Nothing could be more fun than traveling with you and Poobs, world's best trip planner, logistics queen, and guide supreme.


When we got back, you went into your pupal case


and metamorphosed into something with less hair


and somewhat spicier


You were here for blackberry time 




(Oh, how I love to hear the pewee and towhee sing, and the low music of crickets--isn't it rich?) Not to mention canine ASMR.



You experienced new flower planting time (Everything has a scent in Liam's World!)


Cuddle time


and datura time.


There were July thunderstorms


and crazy close sphinx moths at the evening primrose



and a bike ride to North Bend State Park
with cool scary tunnels that tested our mettle.
You are far braver than I am. You led me through to the other side, every time!


Along the bike trail we found an antique gasoline engine that conjured my Dear Old Dad so hard....




almost as much as your face in this picture. You've got your dad's body, and my father's ice-blue eyes.

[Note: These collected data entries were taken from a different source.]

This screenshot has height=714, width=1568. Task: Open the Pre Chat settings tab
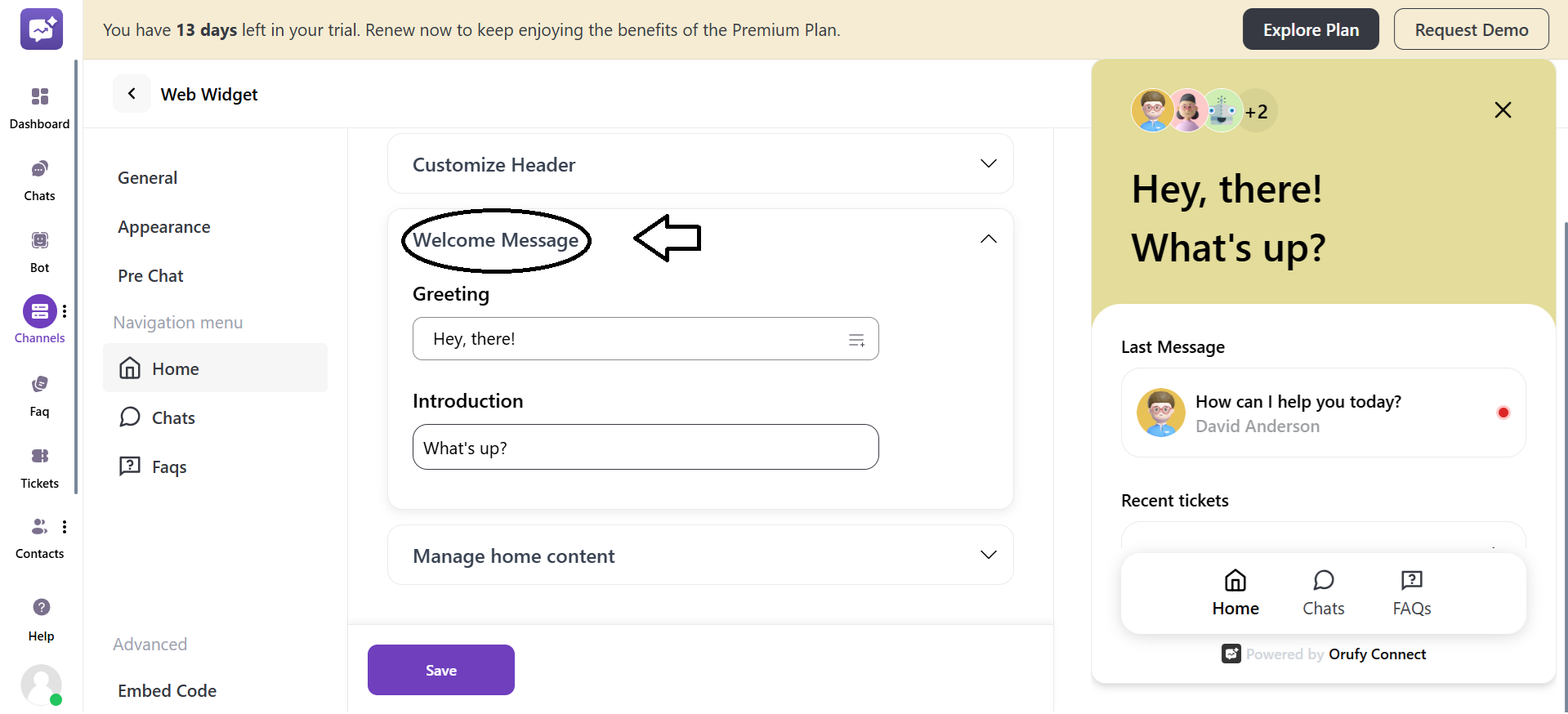tap(150, 275)
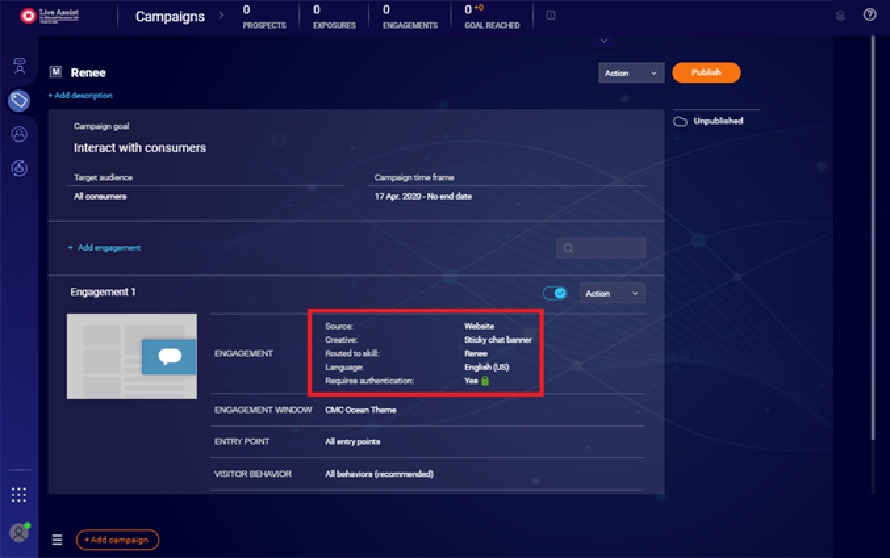Open the automation icon in left sidebar
The width and height of the screenshot is (890, 558).
19,168
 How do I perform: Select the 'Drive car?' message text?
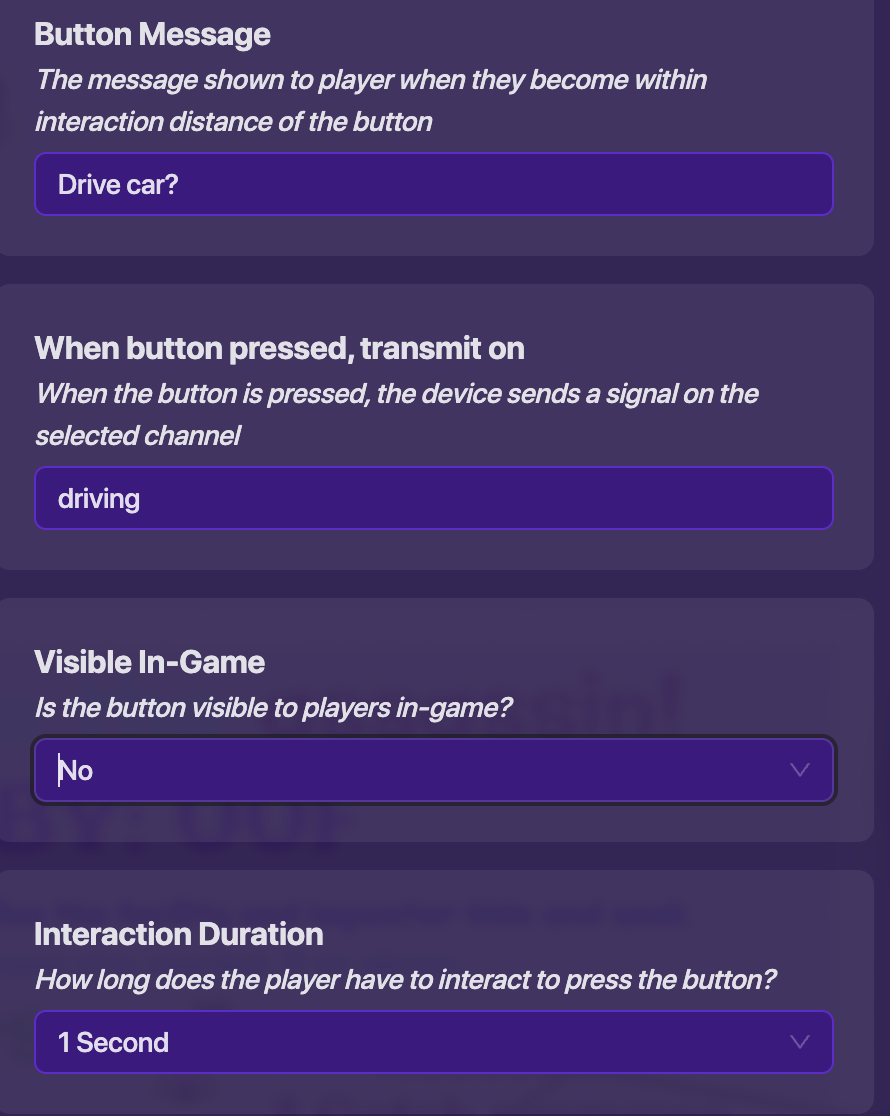(118, 185)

You've definitely got your dad's sense of humor, too! and it carries us through. Can't you hear him laughing--that high hooty laugh where he spins around in circles and claps? This video we made would definitely evoke that laugh. 

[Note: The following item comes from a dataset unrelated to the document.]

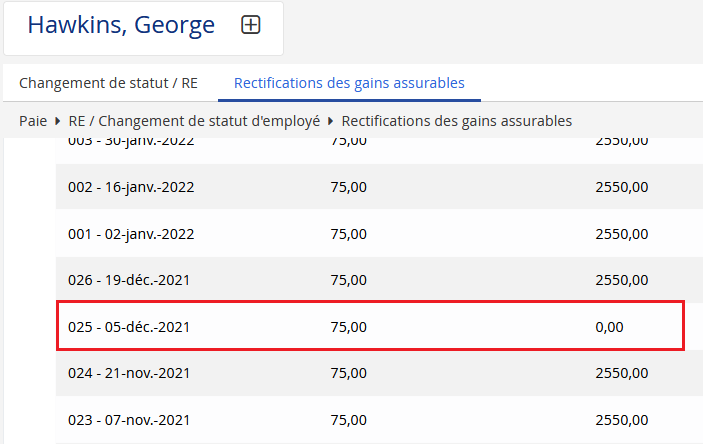Select the Rectifications des gains assurables tab
Viewport: 703px width, 444px height.
click(x=349, y=83)

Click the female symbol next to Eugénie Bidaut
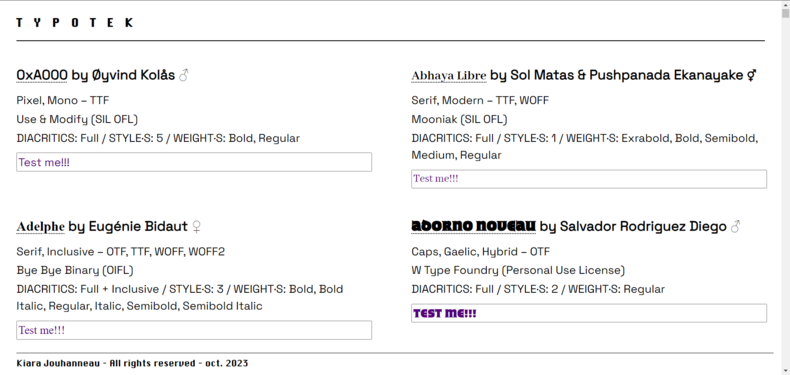tap(196, 227)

But it wasn't allll play. Just mostly. We cut and pulled one hella lot of wisteria, taking most of a hill that was finally conquered only this past weekend. 


I miss you every second when I'm working outdoors. Tall, strong as a very slender ox and willing--we 
git 'r dun!


Here it is now, with the sun shining through wisteria-free sugar maples! Progress! It's beginning to look like somebody actually lives here! And cares! And mows!





We are a team. #volunteen


When we weren't slaying invasive vines, we dawdled down Dean's Fork



and played on our quiet country road


That's my sweet boy, apologizing to the cow he frightened. 

Why you do dat?


We talked with some of our favorite new neighbors, big


and very small




the quiet kind, that don't fire guns or roar around on ORV's.


Live, love, MoooV


There were a couple of birthdays--Phoebe turned 25!! and got a cake and presents
(while your birthday celebration is a bit more...diffuse)




Some sycamore peeling (It's a rivertown thing)







and a memorable full-moon bike ride through sleepy Marietta.


Didn't we have fun? I poached a lot of your shots. I love your eye.


Maybe my favorite thing we did together this summer was paint our first mural!!

You look a bit apprehensive, but you're going to crush this otter!


Me demonstrating tail shading tactics

photo by Michelle Waters

then I left you to paint your otter perfectly while I messed mine up totally


We pulled it off in only four days!


With such excellent company, smooth creamy mural paint and fabulous music, I would drop everything to paint a mural with you and this team again! Thanks, Bobby Rosenstock!! What an honor to work with you for Marietta Main Street's Public Art project!




They like it! They really like it!


photo by Michelle Waters

We watched the sunset that evening, the last artists out of the tunnel of course. What a feeling of accomplishment!



Sweet Liam, if there's a picture or a video that sums up the silly fun we have when we're together, this one may be it. My favorite part is when we double up on Curtis. I hope YouTube will let the music play (copyright restrictions!) If not, we'll look even sillier than we are, which would be quite an accomplishment. 

               


Happy birthday, Stupendous Man! Phoebs, Curtis and I love you to the stars and back.